**Records to use:**
::::
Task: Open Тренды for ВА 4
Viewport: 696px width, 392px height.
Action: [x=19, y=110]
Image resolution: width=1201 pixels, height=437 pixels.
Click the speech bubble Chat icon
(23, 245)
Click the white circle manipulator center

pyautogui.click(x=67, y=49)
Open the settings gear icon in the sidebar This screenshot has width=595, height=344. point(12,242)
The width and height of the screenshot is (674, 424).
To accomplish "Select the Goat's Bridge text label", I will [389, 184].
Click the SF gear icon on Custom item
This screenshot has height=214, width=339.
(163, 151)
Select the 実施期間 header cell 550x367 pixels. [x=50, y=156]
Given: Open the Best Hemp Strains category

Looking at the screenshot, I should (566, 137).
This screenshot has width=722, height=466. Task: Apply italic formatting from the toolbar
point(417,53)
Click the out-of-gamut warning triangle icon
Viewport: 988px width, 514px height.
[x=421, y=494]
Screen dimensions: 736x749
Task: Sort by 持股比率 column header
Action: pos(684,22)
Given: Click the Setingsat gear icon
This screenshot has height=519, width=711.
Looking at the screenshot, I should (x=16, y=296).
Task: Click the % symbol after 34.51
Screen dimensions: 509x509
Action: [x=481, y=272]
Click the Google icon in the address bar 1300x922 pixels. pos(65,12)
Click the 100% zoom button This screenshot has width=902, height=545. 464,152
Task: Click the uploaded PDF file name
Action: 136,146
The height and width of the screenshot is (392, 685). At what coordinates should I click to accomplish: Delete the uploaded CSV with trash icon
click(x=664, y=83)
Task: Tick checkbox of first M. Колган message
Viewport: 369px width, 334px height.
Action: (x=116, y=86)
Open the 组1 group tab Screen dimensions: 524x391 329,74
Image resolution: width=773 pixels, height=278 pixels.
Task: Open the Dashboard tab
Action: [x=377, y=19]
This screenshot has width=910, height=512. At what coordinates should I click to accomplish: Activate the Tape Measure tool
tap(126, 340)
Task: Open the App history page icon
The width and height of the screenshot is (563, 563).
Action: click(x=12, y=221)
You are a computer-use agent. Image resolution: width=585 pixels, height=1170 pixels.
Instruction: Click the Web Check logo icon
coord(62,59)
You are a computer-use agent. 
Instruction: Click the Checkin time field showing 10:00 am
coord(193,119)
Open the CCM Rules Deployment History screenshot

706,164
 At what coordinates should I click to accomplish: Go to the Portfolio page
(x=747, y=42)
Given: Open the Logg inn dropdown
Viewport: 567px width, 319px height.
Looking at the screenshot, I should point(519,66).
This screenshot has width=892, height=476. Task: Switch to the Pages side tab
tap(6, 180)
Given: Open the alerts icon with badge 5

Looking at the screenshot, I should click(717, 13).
::::
**Problem details:** Keep every word the same and copy out all of the entries.

**Expected output:**
Task: Open Тренды for ВА 4
Viewport: 696px width, 392px height.
Action: [x=19, y=110]
Image resolution: width=1201 pixels, height=437 pixels.
Click the speech bubble Chat icon
(23, 245)
Click the white circle manipulator center

pyautogui.click(x=67, y=49)
Open the settings gear icon in the sidebar This screenshot has width=595, height=344. point(12,242)
The width and height of the screenshot is (674, 424).
To accomplish "Select the Goat's Bridge text label", I will [389, 184].
Click the SF gear icon on Custom item
This screenshot has height=214, width=339.
(163, 151)
Select the 実施期間 header cell 550x367 pixels. [x=50, y=156]
Given: Open the Best Hemp Strains category

Looking at the screenshot, I should (566, 137).
This screenshot has width=722, height=466. Task: Apply italic formatting from the toolbar
point(417,53)
Click the out-of-gamut warning triangle icon
Viewport: 988px width, 514px height.
[x=421, y=494]
Screen dimensions: 736x749
Task: Sort by 持股比率 column header
Action: pos(684,22)
Given: Click the Setingsat gear icon
This screenshot has height=519, width=711.
Looking at the screenshot, I should (x=16, y=296).
Task: Click the % symbol after 34.51
Screen dimensions: 509x509
Action: [x=481, y=272]
Click the Google icon in the address bar 1300x922 pixels. pos(65,12)
Click the 100% zoom button This screenshot has width=902, height=545. 464,152
Task: Click the uploaded PDF file name
Action: 136,146
The height and width of the screenshot is (392, 685). At what coordinates should I click to accomplish: Delete the uploaded CSV with trash icon
click(x=664, y=83)
Task: Tick checkbox of first M. Колган message
Viewport: 369px width, 334px height.
Action: (x=116, y=86)
Open the 组1 group tab Screen dimensions: 524x391 329,74
Image resolution: width=773 pixels, height=278 pixels.
Task: Open the Dashboard tab
Action: [x=377, y=19]
This screenshot has width=910, height=512. At what coordinates should I click to accomplish: Activate the Tape Measure tool
tap(126, 340)
Task: Open the App history page icon
The width and height of the screenshot is (563, 563).
Action: click(x=12, y=221)
You are a computer-use agent. Image resolution: width=585 pixels, height=1170 pixels.
Instruction: Click the Web Check logo icon
coord(62,59)
You are a computer-use agent. 
Instruction: Click the Checkin time field showing 10:00 am
coord(193,119)
Open the CCM Rules Deployment History screenshot

706,164
 At what coordinates should I click to accomplish: Go to the Portfolio page
(x=747, y=42)
Given: Open the Logg inn dropdown
Viewport: 567px width, 319px height.
Looking at the screenshot, I should point(519,66).
This screenshot has width=892, height=476. Task: Switch to the Pages side tab
tap(6, 180)
Given: Open the alerts icon with badge 5

Looking at the screenshot, I should click(717, 13).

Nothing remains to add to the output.